Flights at M-Air are considered indoors. They don’t need to go through U-M’s typical outdoor drone flight approval process, which is due to safety concerns about interference with hospital helicopters and other aircraft.
“Michigan Engineering is now the only engineering school or college in the country — perhaps in the world — with access to cutting-edge robotics test facilities for land, air, sea and space,” says Alec D. Gallimore, who is the Robert J. Vlasic Dean of Engineering, the Richard F. and Eleanor A. Towner Professor of Engineering, an Arthur F. Thurnau Professor, and a professor both of aerospace engineering and of applied physics.
“This is a key piece in our long-term plan to give our faculty and students best-in-class resources as they work to solve society’s greatest challenges and harness exciting opportunities.”

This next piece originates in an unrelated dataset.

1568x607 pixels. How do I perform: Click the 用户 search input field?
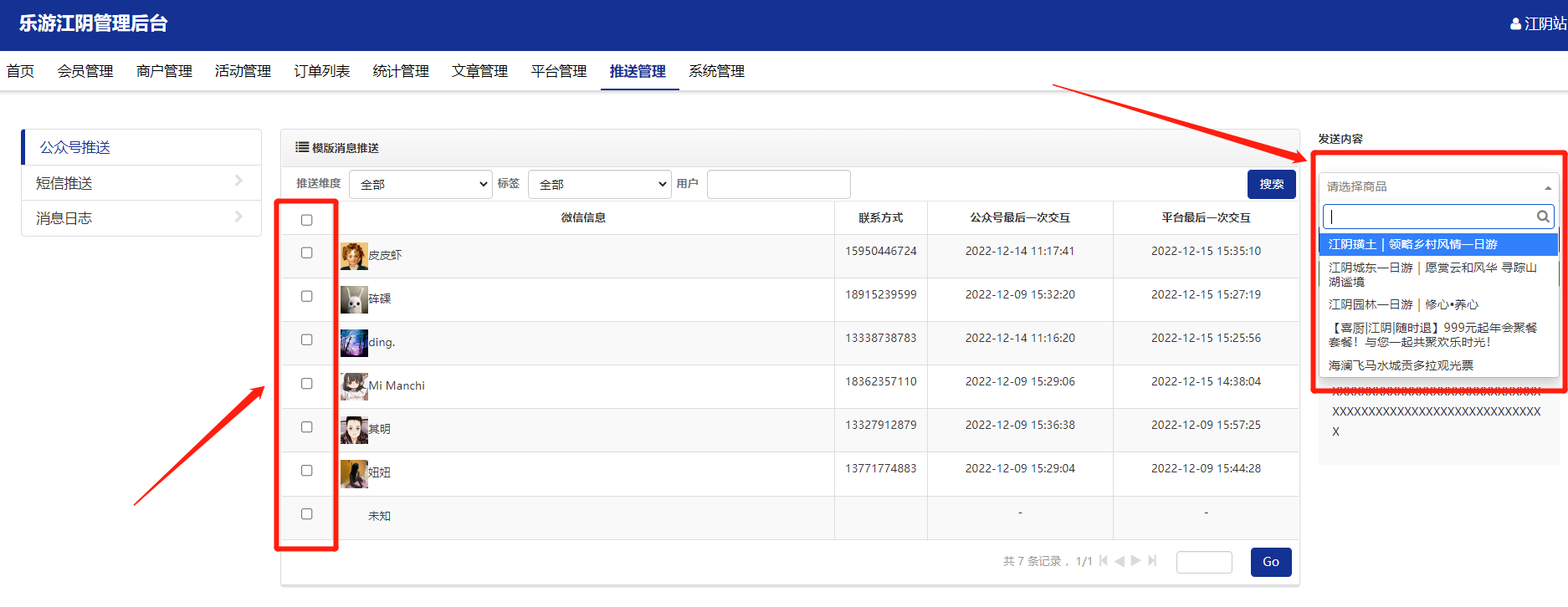pos(778,185)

M-Air is down the road from U-M’s one-of-a-kind Mcity Test Facility, a simulated urban and suburban environment where academic and industry researchers test autonomous and connected vehicles. The college is home to the Marine Hydrodynamics Lab, which houses a 360-foot-long indoor body of water for testing robotic and conventional watercraft. And its Space Physics Research lab develops and tests robotic spacecraft for deployment across the solar system.
The facility is funded by Michigan Engineering and the U-M Office of Research.